Há 25 anos, numa manhã de domingo, o Brasil perdeu um de seus maiores ídolos do esporte. Ayrton Senna, então com 34 anos, morreu ao bater sua Williams numa curva do circuito de San Marino.
Em sua carreira na Fórmula-1, o brasileiro surpreendeu o mundo pelas atuações de gala, mesmo em condições adversas e correndo com carros inferiores ao dos adversários da época.
Relembre os momentos mais marcantes da carreira do piloto:
Do berço ao kart
Ayrton Senna ganhou o primeiro kart aos quatro anos de idade. Foi o seu pai quem construiu. A primeira competição foi em uma corrida amistosa nas ruas de Campinas (SP), aos nove anos. No sorteio, garantiu a primeira pole. De 1974 a 1980, ganhou vários títulos, dentre eles paulista, brasileiro e sul-americano. Por duas vezes, foi vice-campeão mundial.
O primeiro rival
Foi no kart que Senna enfrentou seu grande adversário nas pistas: o britânico Terry Fullerton, que foi campeão do mundo. Para Ayrton, foi o maior e melhor rival. "Ele era muito experiente, rápido e consistente, um piloto completo. Era competição pura, automobilismo puro. Sem política nem dinheiro envolvido. Aprendi muito com ele"
A ascensão
Campeão da Fórmula Ford 1600, Ayrton quase desistiu da carreira para, pressionado pelo pai, tocar os negócios da família. Mas voltou às pistas. Em 1982, foi campeão inglês e europeu da Fórmula 2000.
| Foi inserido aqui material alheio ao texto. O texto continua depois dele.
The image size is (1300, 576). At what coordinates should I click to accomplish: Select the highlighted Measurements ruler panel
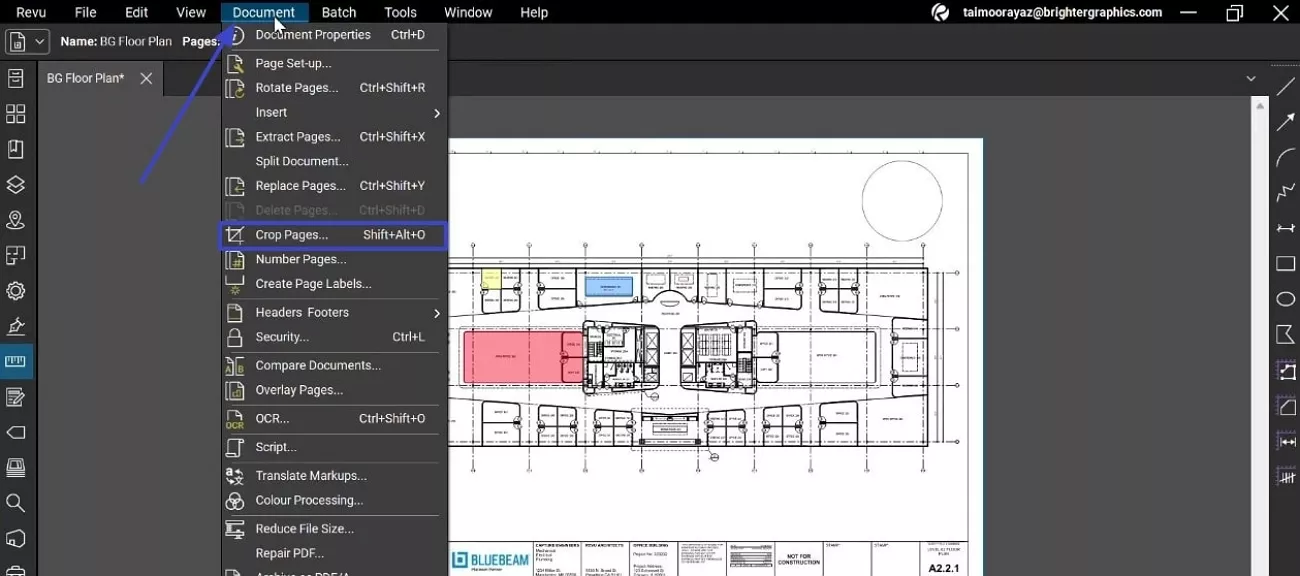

No ano seguinte, na Fórmula-3, bateu todos os recordes. Venceu com pole e volta mais rápida as nove primeiras corridas do ano. Fez Silverstone ser apelidada de "Silvastone", em referência ao seu sobrenome. Estava pronto para um desafio maior: a Fórmula-1.
O primeiro teste
A primeira vez de Senna no cockpit de um carro de Fórmula-1 foi em 19 de julho de 1983, em Donington Park. Frank Williams o convidou para dar uma volta no carro de sua equipe. Ayrton ouviu as instruções e partiu. Deu uma volta para sentir o carro. E logo depois voou, a ponto de bater o recorde da pista. "Ficamos perplexos", disse Frank.
A estreia
Novato, Senna precisava começar de baixo. Assinou com a Toleman, após testar com Williams, Brabham e McLaren. Marcou seu primeiro ponto na segunda corrida. Era 7 de abril de 1984 em Kyalami, na África do Sul. O desgaste para garantir o resultado foi tamanho que precisou ser retirado do carro e levado ao hospital, com espasmos musculares. Passou, então, a focar na preparação física, com auxílio de Nuno Cobra.
Show em Mônaco
Nas ruas estreitas de Mônaco, uma pilotagem arrojada e debaixo de chuva apresentou Ayrton ao mundo. Largou em 13º e fez ultrapassagens em série. Era segundo e diminuía a diferença para o líder, Alain Prost, da McLaren.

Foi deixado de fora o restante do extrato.